Rotational Inertia Question?

Your answers (A,B, ... E) in your question don't match the ones in your link. You've swapped the letter around!

If T is the tension in the string attached to mass m, then by considering the mass alone we get:

T=ma.

T produces a torque (moment) on the disk = TR₂ clockwise = maR₂ clockwise.

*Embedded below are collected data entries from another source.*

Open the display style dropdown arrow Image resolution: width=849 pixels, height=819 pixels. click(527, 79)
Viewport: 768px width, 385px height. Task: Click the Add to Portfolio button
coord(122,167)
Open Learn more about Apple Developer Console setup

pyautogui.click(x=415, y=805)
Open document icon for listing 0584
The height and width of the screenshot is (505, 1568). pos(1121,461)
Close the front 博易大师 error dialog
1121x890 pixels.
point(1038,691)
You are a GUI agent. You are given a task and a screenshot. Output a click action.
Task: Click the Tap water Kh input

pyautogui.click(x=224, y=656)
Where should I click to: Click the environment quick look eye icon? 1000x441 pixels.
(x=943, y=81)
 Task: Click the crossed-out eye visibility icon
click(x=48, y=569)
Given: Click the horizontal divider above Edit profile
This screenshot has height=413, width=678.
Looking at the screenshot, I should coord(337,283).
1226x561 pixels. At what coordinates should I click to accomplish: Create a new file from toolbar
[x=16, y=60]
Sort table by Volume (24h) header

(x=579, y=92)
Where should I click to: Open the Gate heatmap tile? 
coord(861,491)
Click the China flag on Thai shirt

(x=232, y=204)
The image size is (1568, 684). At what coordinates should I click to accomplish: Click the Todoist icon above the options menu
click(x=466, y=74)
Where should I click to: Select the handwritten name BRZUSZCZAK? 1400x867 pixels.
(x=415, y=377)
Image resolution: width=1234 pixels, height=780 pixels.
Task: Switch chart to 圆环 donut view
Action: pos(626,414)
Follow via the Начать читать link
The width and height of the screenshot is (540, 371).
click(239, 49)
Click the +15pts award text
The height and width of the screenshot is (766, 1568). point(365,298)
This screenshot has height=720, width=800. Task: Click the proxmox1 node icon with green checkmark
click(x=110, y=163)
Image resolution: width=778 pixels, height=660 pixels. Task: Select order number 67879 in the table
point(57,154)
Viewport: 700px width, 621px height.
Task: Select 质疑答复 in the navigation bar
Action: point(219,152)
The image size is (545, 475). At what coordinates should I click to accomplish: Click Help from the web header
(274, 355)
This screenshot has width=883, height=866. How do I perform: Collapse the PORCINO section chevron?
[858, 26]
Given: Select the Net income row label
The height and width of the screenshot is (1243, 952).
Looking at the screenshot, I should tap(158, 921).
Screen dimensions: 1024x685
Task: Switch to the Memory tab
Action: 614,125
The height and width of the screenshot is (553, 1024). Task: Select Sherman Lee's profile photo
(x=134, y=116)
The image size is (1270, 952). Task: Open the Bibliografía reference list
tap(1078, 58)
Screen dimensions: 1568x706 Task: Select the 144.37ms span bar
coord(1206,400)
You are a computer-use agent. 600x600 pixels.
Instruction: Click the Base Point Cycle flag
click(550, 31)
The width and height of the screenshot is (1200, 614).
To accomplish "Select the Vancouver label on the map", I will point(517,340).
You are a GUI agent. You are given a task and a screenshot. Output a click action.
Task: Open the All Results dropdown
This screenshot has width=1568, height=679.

F produces a torque = FR₁ anticlockwise

Total torque (anticlockwise) = FR₁ - maR₂

Consider the disc alone and work out its angular acceleration (α):

torque = moment of inertia x angular acceleration (τ=Iα)

FR₁ - maR₂ = Iα

α = (FR₁ - maR₂)/I (equation 1)

Linear acceleration and angular acceleration are related by a=αr, so:

a = αR₂

α = a/R₂ (equation 2)

From equations 1 and 2:

a/R₂ = (FR₁ - maR₂)/I

Then do some messy algebra.

a = (FR₁R₂ - maR₂²)/I

a = FR₁R₂/I - maR₂²/I

a + maR₂²/I = FR₁R₂/I

a(1 + mR₂²/I) = FR₁R₂/I

a = (FR₁R₂/I)/(1 + mR₂²/I)

Multiply numerator and denominator of right hand side by I:

a = (IFR₁R₂/I)/(I + ImR₂²/I)

a = FR₁R₂/(I + mR₂²)

This is answer B in your typed list and answer C in your link.